▸ **REQUEST**:
Rewrite the items below with every occurrence of "GUI agent" replaced by "GUI assistant", leaving everything else unchanged.

▸ **EXTRACTED DATA**:
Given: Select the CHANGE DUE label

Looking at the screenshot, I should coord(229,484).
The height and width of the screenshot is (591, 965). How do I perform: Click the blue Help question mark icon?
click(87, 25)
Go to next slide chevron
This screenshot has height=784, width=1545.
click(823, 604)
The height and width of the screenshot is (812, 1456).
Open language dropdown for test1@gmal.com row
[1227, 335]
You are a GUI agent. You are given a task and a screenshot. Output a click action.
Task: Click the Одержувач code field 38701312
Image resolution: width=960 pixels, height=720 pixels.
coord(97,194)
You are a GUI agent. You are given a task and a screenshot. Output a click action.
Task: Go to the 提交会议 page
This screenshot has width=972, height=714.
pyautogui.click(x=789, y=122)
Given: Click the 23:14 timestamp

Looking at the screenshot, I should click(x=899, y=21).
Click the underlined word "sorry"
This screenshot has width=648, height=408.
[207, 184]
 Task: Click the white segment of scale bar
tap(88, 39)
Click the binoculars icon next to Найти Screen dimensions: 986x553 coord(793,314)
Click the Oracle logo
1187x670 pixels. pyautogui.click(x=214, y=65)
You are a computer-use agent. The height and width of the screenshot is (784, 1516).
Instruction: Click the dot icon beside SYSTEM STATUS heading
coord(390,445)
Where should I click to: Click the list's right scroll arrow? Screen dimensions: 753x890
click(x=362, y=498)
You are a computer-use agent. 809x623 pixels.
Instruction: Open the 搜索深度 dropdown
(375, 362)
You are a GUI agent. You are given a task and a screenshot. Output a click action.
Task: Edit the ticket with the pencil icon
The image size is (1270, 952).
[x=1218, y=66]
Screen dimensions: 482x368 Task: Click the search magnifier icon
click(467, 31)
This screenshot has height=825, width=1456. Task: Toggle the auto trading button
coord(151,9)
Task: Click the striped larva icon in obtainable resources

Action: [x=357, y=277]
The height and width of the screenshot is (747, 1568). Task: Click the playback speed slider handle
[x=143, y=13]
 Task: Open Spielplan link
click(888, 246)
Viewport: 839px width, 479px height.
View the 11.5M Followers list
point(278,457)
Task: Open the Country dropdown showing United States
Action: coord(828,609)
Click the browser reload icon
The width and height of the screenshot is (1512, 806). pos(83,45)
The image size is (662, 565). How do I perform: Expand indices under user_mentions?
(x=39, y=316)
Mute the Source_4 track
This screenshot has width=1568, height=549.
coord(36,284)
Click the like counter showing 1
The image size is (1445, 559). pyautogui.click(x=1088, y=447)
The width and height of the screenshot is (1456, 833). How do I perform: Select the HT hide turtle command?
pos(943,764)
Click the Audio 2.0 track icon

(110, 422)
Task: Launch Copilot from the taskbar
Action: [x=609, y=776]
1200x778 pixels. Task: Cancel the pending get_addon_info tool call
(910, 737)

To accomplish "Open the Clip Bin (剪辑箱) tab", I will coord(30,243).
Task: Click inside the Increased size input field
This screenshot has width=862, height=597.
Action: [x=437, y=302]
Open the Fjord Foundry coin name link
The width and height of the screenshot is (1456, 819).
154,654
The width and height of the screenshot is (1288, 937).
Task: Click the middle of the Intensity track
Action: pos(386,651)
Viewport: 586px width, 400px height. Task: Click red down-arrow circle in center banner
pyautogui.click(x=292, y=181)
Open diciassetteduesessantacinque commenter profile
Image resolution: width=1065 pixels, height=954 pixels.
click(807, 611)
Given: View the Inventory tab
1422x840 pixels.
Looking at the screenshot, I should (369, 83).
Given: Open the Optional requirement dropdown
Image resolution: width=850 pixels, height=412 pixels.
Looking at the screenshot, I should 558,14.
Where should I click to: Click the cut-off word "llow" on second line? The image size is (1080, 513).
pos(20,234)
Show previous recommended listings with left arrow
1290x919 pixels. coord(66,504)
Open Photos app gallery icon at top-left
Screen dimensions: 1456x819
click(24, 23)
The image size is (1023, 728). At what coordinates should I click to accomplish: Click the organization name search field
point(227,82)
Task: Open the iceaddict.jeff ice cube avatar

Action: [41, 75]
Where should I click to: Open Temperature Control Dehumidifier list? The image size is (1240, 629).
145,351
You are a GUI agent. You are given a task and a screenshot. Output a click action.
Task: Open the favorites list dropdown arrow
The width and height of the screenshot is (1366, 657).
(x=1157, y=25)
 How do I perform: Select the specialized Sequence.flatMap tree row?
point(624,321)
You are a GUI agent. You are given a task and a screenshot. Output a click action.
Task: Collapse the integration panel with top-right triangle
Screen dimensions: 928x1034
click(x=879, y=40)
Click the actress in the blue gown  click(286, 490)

▸ **OUTPUT BELOW**:
Given: Select the CHANGE DUE label

Looking at the screenshot, I should coord(229,484).
The height and width of the screenshot is (591, 965). How do I perform: Click the blue Help question mark icon?
click(87, 25)
Go to next slide chevron
This screenshot has height=784, width=1545.
click(823, 604)
The height and width of the screenshot is (812, 1456).
Open language dropdown for test1@gmal.com row
[1227, 335]
You are a GUI assistant. You are given a task and a screenshot. Output a click action.
Task: Click the Одержувач code field 38701312
Image resolution: width=960 pixels, height=720 pixels.
coord(97,194)
You are a GUI assistant. You are given a task and a screenshot. Output a click action.
Task: Go to the 提交会议 page
This screenshot has width=972, height=714.
pyautogui.click(x=789, y=122)
Given: Click the 23:14 timestamp

Looking at the screenshot, I should click(x=899, y=21).
Click the underlined word "sorry"
This screenshot has width=648, height=408.
[207, 184]
 Task: Click the white segment of scale bar
tap(88, 39)
Click the binoculars icon next to Найти Screen dimensions: 986x553 coord(793,314)
Click the Oracle logo
1187x670 pixels. pyautogui.click(x=214, y=65)
You are a computer-use agent. The height and width of the screenshot is (784, 1516).
Instruction: Click the dot icon beside SYSTEM STATUS heading
coord(390,445)
Where should I click to: Click the list's right scroll arrow? Screen dimensions: 753x890
click(x=362, y=498)
You are a computer-use agent. 809x623 pixels.
Instruction: Open the 搜索深度 dropdown
(375, 362)
You are a GUI assistant. You are given a task and a screenshot. Output a click action.
Task: Edit the ticket with the pencil icon
The image size is (1270, 952).
[x=1218, y=66]
Screen dimensions: 482x368 Task: Click the search magnifier icon
click(467, 31)
This screenshot has height=825, width=1456. Task: Toggle the auto trading button
coord(151,9)
Task: Click the striped larva icon in obtainable resources

Action: [x=357, y=277]
The height and width of the screenshot is (747, 1568). Task: Click the playback speed slider handle
[x=143, y=13]
 Task: Open Spielplan link
click(888, 246)
Viewport: 839px width, 479px height.
View the 11.5M Followers list
point(278,457)
Task: Open the Country dropdown showing United States
Action: coord(828,609)
Click the browser reload icon
The width and height of the screenshot is (1512, 806). pos(83,45)
The image size is (662, 565). How do I perform: Expand indices under user_mentions?
(x=39, y=316)
Mute the Source_4 track
This screenshot has width=1568, height=549.
coord(36,284)
Click the like counter showing 1
The image size is (1445, 559). pyautogui.click(x=1088, y=447)
The width and height of the screenshot is (1456, 833). How do I perform: Select the HT hide turtle command?
pos(943,764)
Click the Audio 2.0 track icon

(110, 422)
Task: Launch Copilot from the taskbar
Action: [x=609, y=776]
1200x778 pixels. Task: Cancel the pending get_addon_info tool call
(910, 737)

To accomplish "Open the Clip Bin (剪辑箱) tab", I will coord(30,243).
Task: Click inside the Increased size input field
This screenshot has width=862, height=597.
Action: [x=437, y=302]
Open the Fjord Foundry coin name link
The width and height of the screenshot is (1456, 819).
154,654
The width and height of the screenshot is (1288, 937).
Task: Click the middle of the Intensity track
Action: pos(386,651)
Viewport: 586px width, 400px height. Task: Click red down-arrow circle in center banner
pyautogui.click(x=292, y=181)
Open diciassetteduesessantacinque commenter profile
Image resolution: width=1065 pixels, height=954 pixels.
click(807, 611)
Given: View the Inventory tab
1422x840 pixels.
Looking at the screenshot, I should (369, 83).
Given: Open the Optional requirement dropdown
Image resolution: width=850 pixels, height=412 pixels.
Looking at the screenshot, I should 558,14.
Where should I click to: Click the cut-off word "llow" on second line? The image size is (1080, 513).
pos(20,234)
Show previous recommended listings with left arrow
1290x919 pixels. coord(66,504)
Open Photos app gallery icon at top-left
Screen dimensions: 1456x819
click(24, 23)
The image size is (1023, 728). At what coordinates should I click to accomplish: Click the organization name search field
point(227,82)
Task: Open the iceaddict.jeff ice cube avatar

Action: [41, 75]
Where should I click to: Open Temperature Control Dehumidifier list? The image size is (1240, 629).
145,351
You are a GUI assistant. You are given a task and a screenshot. Output a click action.
Task: Open the favorites list dropdown arrow
The width and height of the screenshot is (1366, 657).
(x=1157, y=25)
 How do I perform: Select the specialized Sequence.flatMap tree row?
point(624,321)
You are a GUI assistant. You are given a task and a screenshot. Output a click action.
Task: Collapse the integration panel with top-right triangle
Screen dimensions: 928x1034
click(x=879, y=40)
Click the actress in the blue gown  click(286, 490)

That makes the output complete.